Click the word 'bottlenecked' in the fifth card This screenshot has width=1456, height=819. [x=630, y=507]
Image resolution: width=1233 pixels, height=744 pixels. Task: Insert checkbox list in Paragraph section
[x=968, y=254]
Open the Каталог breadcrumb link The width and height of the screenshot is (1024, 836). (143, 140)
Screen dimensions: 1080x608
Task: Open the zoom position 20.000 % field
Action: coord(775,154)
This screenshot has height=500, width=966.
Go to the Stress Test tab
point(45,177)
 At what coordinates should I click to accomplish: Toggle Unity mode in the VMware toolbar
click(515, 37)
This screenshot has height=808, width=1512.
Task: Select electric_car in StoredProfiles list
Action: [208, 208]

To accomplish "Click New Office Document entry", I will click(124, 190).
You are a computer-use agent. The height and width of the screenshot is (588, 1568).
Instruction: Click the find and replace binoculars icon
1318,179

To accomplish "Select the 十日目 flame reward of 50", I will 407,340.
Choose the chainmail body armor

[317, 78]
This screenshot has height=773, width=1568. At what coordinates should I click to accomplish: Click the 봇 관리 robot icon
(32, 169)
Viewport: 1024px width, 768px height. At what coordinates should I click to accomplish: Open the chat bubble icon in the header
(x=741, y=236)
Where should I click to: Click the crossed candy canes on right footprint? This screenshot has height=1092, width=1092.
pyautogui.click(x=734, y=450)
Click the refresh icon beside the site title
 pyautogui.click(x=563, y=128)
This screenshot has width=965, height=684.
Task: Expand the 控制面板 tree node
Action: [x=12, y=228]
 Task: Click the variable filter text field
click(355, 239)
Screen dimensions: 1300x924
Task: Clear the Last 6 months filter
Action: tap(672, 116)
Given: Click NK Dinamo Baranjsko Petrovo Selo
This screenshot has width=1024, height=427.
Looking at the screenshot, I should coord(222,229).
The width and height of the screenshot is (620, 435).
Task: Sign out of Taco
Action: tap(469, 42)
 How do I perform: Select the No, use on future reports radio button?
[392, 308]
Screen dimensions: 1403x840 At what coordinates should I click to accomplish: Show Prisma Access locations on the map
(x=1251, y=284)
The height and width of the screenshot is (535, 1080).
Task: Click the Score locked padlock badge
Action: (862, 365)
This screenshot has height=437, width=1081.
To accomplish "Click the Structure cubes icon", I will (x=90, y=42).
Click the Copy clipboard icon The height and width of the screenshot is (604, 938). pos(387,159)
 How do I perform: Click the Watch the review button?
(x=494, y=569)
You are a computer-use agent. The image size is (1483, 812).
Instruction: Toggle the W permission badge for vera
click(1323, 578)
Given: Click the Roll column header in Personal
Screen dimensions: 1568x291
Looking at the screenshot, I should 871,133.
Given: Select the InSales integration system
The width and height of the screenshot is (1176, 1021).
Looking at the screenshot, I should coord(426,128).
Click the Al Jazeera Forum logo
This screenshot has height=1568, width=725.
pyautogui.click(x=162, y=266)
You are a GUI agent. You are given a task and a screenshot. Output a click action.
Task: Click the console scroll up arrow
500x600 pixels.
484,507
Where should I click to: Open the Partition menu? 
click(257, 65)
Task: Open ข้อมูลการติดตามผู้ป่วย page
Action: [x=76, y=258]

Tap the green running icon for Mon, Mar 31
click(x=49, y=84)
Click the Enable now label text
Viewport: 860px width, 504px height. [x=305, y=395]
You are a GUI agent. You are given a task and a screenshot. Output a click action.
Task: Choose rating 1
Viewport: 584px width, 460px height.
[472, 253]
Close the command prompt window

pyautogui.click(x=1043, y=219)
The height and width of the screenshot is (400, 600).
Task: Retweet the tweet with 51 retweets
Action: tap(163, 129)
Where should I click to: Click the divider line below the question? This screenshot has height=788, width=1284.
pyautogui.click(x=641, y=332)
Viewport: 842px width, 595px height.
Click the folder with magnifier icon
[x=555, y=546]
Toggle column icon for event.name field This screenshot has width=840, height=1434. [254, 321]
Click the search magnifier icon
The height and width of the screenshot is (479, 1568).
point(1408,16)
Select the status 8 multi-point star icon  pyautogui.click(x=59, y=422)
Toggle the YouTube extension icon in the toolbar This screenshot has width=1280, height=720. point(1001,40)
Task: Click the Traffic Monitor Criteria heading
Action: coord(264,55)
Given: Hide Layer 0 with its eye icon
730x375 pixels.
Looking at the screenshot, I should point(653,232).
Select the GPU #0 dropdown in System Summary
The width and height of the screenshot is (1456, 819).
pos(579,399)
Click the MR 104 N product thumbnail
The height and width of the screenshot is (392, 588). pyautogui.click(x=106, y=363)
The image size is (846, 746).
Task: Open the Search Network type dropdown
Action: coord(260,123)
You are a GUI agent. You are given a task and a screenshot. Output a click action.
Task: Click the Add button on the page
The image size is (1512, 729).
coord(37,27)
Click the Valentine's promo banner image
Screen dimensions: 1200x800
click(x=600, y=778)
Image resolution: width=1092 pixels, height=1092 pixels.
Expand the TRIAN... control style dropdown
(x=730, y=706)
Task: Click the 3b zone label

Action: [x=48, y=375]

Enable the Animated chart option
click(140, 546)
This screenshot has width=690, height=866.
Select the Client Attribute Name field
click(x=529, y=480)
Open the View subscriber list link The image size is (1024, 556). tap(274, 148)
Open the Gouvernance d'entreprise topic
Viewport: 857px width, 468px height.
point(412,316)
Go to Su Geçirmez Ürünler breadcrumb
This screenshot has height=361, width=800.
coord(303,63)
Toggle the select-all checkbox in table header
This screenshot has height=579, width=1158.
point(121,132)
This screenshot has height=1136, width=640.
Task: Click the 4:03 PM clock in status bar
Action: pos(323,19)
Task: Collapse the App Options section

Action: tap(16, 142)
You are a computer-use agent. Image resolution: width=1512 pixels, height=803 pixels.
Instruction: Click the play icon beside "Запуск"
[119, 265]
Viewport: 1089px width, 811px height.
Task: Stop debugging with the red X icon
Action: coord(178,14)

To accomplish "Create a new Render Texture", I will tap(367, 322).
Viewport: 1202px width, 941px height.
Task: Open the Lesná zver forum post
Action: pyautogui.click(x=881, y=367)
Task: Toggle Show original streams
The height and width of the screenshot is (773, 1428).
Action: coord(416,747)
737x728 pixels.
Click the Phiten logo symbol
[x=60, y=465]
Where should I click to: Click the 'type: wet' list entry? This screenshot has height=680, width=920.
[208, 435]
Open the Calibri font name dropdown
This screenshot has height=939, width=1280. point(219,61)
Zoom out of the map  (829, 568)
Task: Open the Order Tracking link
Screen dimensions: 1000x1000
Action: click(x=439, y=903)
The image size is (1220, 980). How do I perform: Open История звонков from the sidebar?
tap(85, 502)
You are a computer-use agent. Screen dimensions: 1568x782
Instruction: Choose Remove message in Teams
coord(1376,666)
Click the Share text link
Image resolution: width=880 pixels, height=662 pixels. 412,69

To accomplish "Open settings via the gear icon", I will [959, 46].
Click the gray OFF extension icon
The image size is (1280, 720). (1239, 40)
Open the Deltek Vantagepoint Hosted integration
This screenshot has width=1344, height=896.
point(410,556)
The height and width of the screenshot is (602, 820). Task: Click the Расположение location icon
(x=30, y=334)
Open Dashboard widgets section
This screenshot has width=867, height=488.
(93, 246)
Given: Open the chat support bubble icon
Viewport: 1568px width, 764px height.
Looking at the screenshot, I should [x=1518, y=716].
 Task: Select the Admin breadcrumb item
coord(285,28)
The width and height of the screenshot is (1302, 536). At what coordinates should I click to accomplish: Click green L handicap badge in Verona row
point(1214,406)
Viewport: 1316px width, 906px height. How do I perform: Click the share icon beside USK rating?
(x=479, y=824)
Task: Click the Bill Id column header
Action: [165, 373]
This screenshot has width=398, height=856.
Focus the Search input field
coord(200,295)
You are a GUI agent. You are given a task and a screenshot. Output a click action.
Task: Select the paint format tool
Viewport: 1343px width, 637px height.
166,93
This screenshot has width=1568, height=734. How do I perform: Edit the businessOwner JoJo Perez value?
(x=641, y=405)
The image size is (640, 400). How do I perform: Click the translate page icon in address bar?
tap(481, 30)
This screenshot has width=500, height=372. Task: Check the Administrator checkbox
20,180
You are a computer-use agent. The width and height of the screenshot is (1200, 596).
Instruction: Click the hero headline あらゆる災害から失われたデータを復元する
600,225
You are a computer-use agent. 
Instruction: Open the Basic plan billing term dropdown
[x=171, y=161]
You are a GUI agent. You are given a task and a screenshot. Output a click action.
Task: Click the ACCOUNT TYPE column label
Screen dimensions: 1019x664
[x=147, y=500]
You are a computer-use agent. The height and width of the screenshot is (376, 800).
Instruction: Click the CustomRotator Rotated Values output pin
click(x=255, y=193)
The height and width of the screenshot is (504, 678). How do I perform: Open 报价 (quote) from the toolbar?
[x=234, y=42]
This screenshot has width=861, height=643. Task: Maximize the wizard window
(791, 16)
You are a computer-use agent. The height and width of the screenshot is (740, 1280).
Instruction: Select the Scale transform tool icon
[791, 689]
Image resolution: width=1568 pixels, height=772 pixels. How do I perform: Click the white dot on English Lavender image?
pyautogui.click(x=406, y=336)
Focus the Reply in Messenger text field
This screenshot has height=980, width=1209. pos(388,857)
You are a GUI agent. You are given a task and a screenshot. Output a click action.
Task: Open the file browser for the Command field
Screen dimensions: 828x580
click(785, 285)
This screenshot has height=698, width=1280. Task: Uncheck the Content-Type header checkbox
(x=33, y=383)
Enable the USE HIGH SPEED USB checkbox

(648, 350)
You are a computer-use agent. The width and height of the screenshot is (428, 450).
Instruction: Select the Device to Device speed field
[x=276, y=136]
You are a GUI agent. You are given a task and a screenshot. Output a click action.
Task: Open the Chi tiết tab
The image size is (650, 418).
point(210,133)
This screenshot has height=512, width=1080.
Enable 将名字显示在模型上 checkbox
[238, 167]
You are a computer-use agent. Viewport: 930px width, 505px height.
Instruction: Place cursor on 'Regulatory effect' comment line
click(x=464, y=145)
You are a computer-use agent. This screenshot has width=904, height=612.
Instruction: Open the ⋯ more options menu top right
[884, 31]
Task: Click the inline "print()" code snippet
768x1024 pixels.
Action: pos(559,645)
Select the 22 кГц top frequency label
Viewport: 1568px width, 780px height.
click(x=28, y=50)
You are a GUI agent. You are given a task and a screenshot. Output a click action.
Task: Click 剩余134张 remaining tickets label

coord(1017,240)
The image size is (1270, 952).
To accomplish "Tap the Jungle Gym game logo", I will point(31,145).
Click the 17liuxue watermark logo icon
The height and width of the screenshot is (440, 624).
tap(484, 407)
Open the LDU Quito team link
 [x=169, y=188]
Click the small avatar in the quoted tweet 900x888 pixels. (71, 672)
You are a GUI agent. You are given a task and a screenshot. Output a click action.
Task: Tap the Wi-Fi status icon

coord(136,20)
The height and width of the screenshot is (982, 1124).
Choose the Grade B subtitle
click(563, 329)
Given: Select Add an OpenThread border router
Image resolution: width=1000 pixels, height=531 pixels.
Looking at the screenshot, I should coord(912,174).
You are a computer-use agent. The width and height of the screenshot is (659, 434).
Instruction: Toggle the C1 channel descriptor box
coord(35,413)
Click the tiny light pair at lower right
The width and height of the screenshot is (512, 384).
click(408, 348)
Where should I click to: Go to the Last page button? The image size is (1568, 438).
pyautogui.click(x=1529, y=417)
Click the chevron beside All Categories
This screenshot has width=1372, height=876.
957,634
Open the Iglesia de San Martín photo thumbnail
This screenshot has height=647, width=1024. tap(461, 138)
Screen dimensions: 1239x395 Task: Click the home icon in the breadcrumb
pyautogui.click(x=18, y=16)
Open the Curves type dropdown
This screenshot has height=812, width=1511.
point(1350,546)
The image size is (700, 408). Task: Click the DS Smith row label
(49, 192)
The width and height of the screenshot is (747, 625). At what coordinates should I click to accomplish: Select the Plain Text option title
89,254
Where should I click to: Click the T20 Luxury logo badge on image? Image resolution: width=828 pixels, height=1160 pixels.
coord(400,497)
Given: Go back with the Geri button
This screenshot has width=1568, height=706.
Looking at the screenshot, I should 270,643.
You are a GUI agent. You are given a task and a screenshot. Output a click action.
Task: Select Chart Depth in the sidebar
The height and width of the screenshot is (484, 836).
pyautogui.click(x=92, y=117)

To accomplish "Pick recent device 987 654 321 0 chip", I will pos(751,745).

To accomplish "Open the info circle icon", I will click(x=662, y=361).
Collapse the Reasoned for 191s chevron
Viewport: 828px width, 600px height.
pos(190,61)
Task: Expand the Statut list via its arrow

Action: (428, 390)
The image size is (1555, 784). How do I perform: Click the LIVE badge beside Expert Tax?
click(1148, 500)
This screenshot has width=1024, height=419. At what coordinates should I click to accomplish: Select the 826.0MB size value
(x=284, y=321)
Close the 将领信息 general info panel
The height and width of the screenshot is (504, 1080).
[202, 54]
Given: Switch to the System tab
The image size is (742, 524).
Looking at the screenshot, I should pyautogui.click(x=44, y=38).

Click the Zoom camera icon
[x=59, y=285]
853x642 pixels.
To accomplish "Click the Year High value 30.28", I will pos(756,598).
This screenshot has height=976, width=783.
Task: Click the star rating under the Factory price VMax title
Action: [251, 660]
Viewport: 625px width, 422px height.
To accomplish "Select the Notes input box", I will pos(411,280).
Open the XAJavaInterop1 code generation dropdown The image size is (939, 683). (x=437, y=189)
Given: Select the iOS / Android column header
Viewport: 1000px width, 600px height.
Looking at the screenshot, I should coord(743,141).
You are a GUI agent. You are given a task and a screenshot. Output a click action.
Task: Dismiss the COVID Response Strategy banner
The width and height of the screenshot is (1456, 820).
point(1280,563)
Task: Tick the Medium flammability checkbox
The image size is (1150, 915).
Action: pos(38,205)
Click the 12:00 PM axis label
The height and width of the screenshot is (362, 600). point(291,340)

## [Required work]
Starting with the first line of the records, repeat every line up to and including the one containing "This screenshot has height=500, width=966.", and nothing else.

## [Result for this task]
Click the word 'bottlenecked' in the fifth card This screenshot has width=1456, height=819. [x=630, y=507]
Image resolution: width=1233 pixels, height=744 pixels. Task: Insert checkbox list in Paragraph section
[x=968, y=254]
Open the Каталог breadcrumb link The width and height of the screenshot is (1024, 836). (143, 140)
Screen dimensions: 1080x608
Task: Open the zoom position 20.000 % field
Action: coord(775,154)
This screenshot has height=500, width=966.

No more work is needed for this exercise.